Speaker
Description
This study presents a first-principles investigation of germanium (Ge)-doped CsSnI₃ perovskites as promising candidates for lead-free photovoltaic applications. With increasing demand for environmentally friendly and high-efficiency solar materials, all-inorganic tin-based perovskites have emerged as viable alternatives to toxic lead-based systems, though their practical implementation is hindered by stability and performance limitations. In this work, density functional theory (DFT) calculations within the CASTEP framework are employed to explore the effects of partial Ge substitution at the Sn site on the structural, electronic, and optical properties of CsSnI₃.
Unlike previous studies that primarily focus on limited doping configurations, this work provides a systematic comparative analysis across multiple Ge doping concentrations, offering deeper insight into composition-dependent electronic behavior. The results reveal that Ge incorporation preserves the perovskite crystal framework while inducing favorable modifications in the electronic structure.
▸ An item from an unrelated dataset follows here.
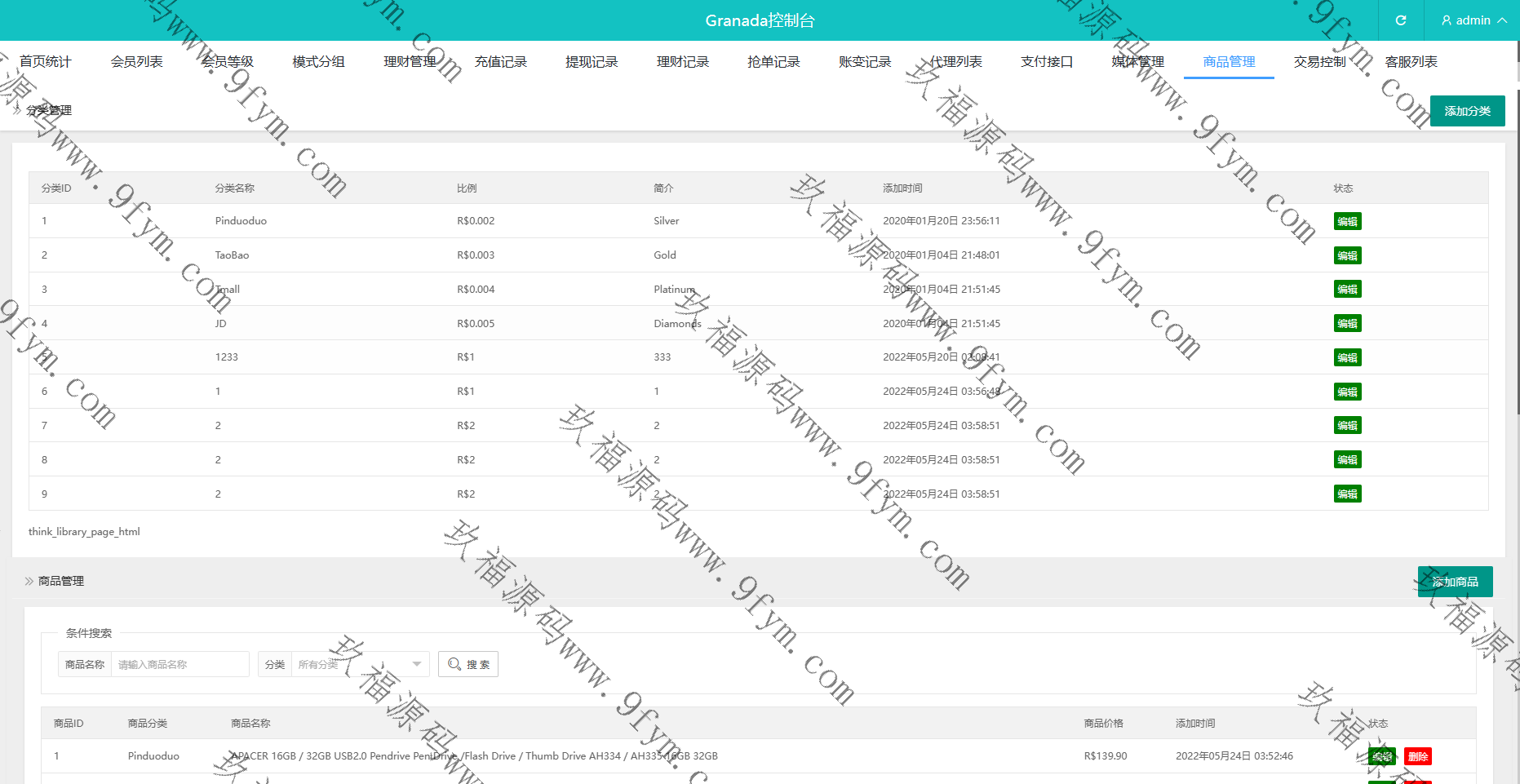Image resolution: width=1520 pixels, height=784 pixels.
Task: Open the 充值记录 tab
Action: [500, 62]
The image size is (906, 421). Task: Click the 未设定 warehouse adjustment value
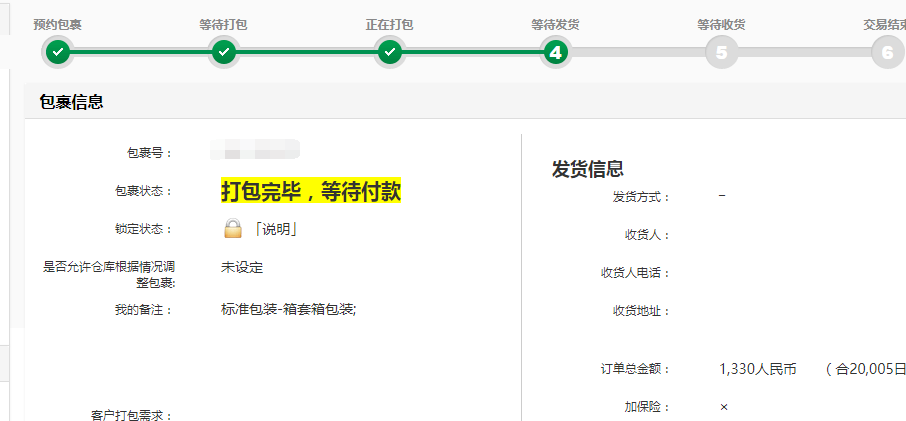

Furthermore, this study establishes a direct correlation between local bonding environments and electronic structure evolution, providing atomistic-level understanding of defect suppression mechanisms induced by Ge doping. Ge incorporation effectively reduces defect states within the bandgap, contributing to improved electronic quality. Optical properties investigations further demonstrate enhanced absorption in the visible region, highlighting the potential of doped systems for efficient light harvesting.
By integrating structural stability, electronic tuning, and optical response within a unified framework, this work offers new insight into the role of B-site engineering in lead-free perovskites beyond conventional performance metrics. Overall, the findings demonstrate that targeted doping serves as an effective strategy to tailor the optoelectronic properties of CsSnI₃ without compromising structural integrity, providing a viable pathway toward the design of high-performance, stable, and environmentally sustainable photovoltaic materials.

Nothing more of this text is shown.